Task brief ▸ Only lines containing the string "icon" belong in the answer; copy all of them from the entries.

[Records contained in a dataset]
***

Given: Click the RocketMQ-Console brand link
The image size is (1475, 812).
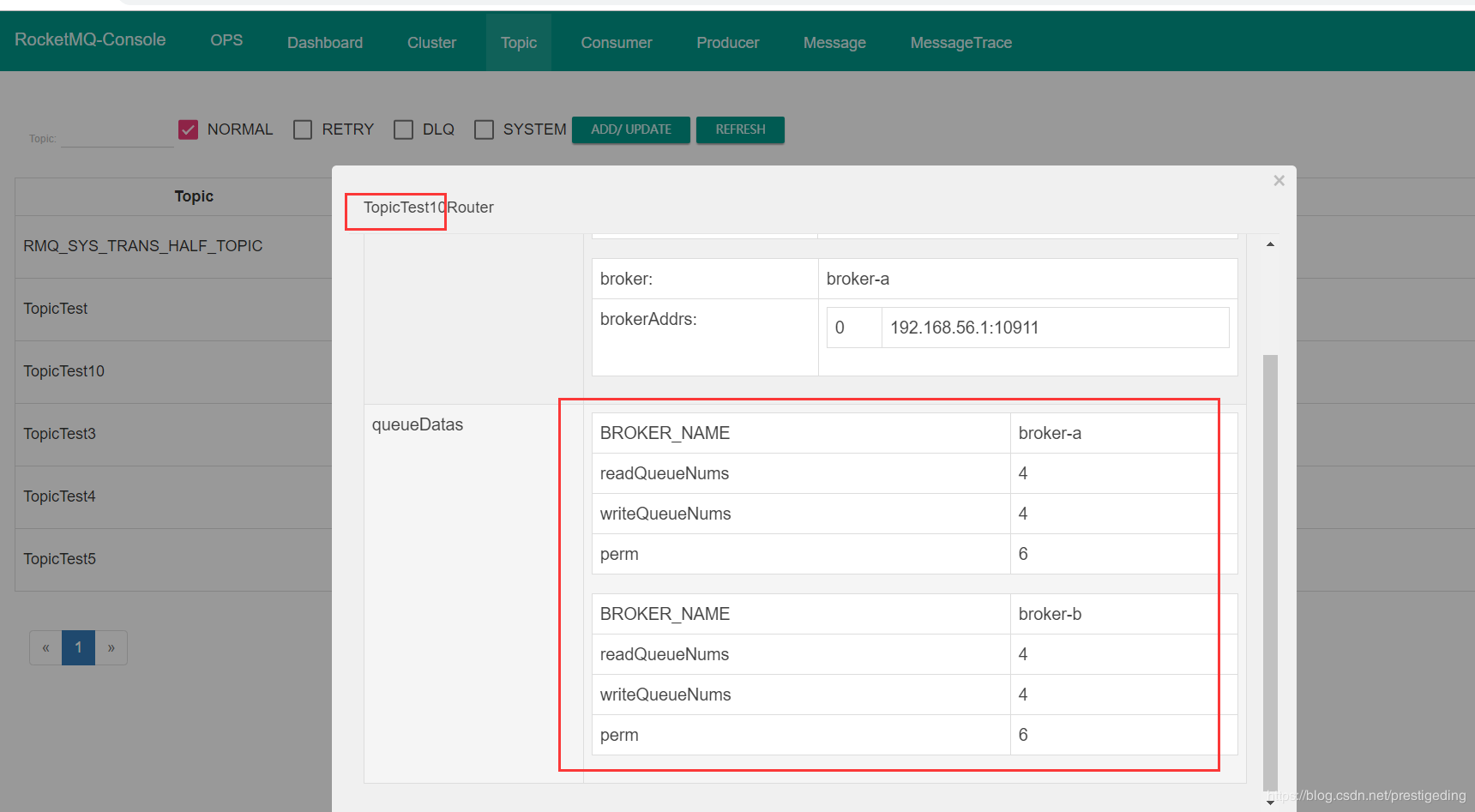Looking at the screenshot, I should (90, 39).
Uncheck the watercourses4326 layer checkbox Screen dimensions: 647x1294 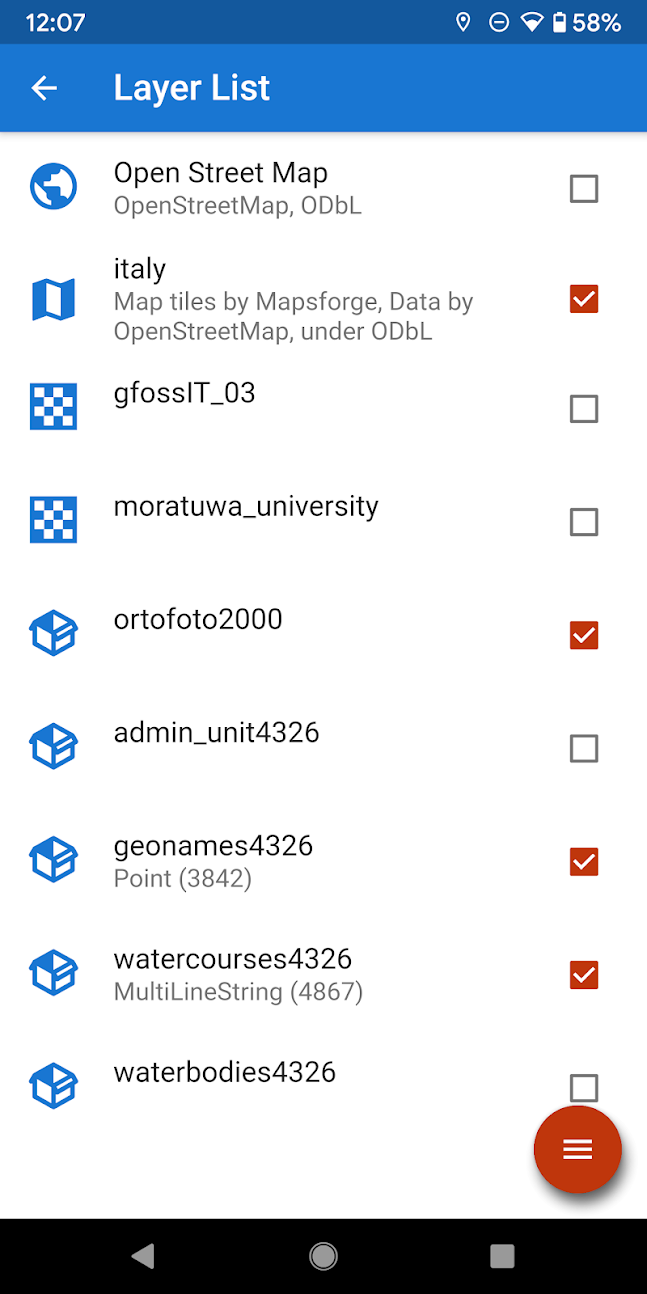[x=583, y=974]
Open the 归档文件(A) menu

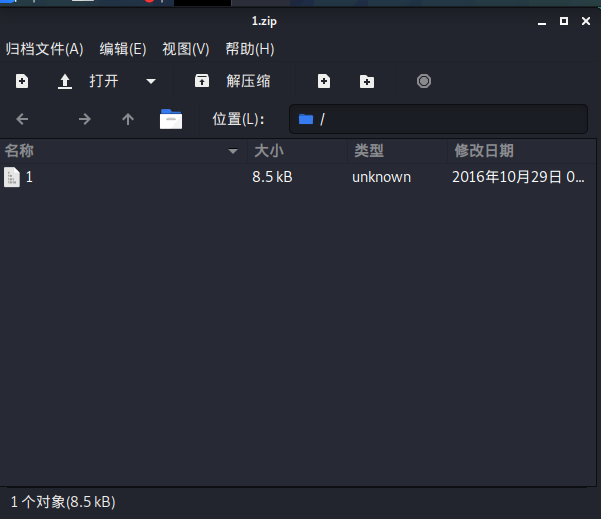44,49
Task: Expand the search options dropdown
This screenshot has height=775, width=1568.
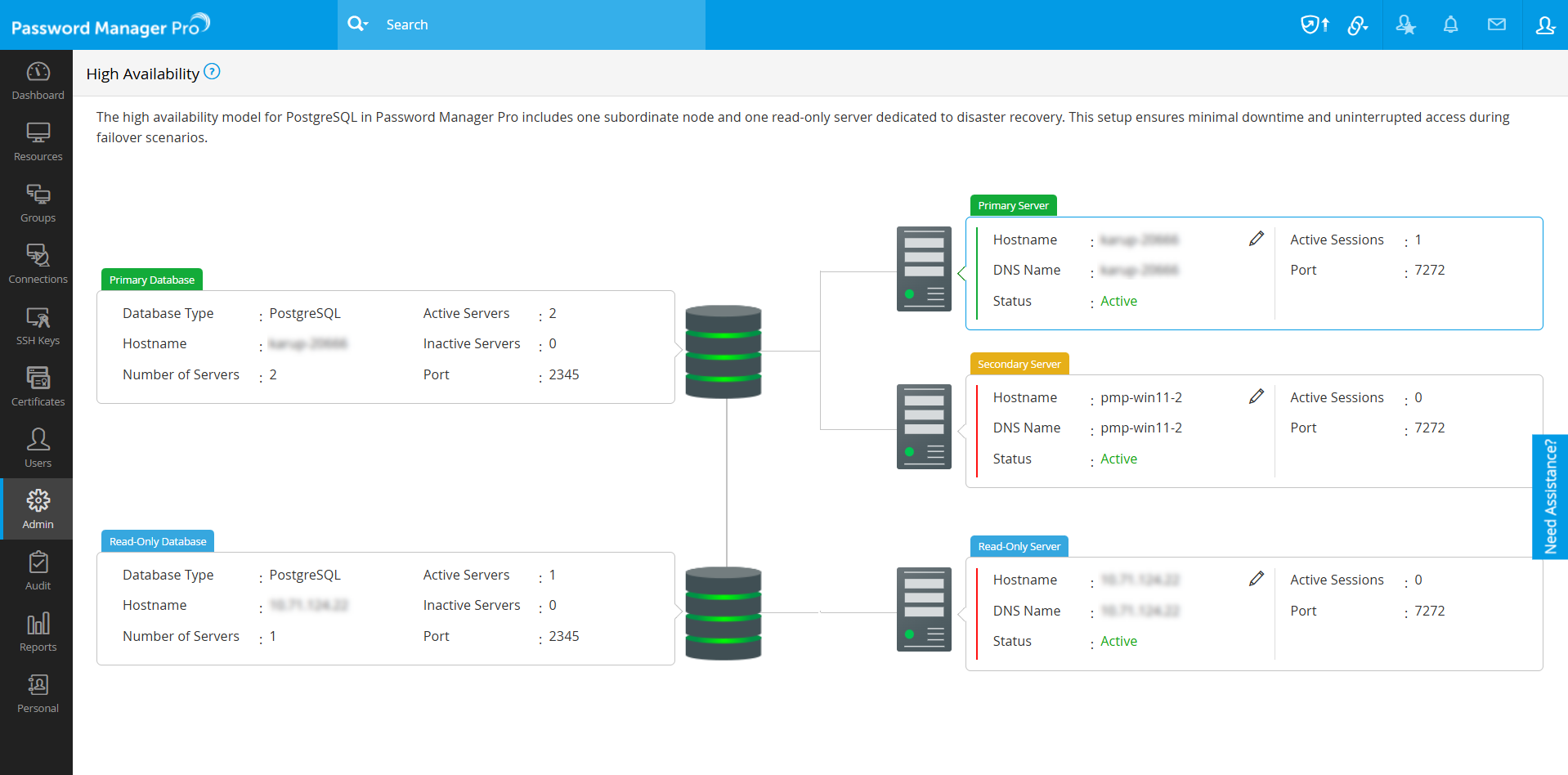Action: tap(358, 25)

***

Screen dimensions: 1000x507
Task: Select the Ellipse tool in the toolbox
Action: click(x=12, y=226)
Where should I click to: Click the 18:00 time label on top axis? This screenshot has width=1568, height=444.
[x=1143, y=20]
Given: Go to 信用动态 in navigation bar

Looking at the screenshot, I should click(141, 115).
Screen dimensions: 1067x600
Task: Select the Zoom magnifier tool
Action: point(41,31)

***

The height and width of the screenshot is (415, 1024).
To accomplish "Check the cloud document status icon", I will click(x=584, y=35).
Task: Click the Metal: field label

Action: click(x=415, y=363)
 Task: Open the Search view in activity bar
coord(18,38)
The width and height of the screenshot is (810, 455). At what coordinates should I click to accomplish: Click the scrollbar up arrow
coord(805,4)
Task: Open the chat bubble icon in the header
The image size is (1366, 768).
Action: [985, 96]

***

Task response ▸
To accomplish "Check the cloud document status icon", I will click(x=584, y=35).
Task: Open the chat bubble icon in the header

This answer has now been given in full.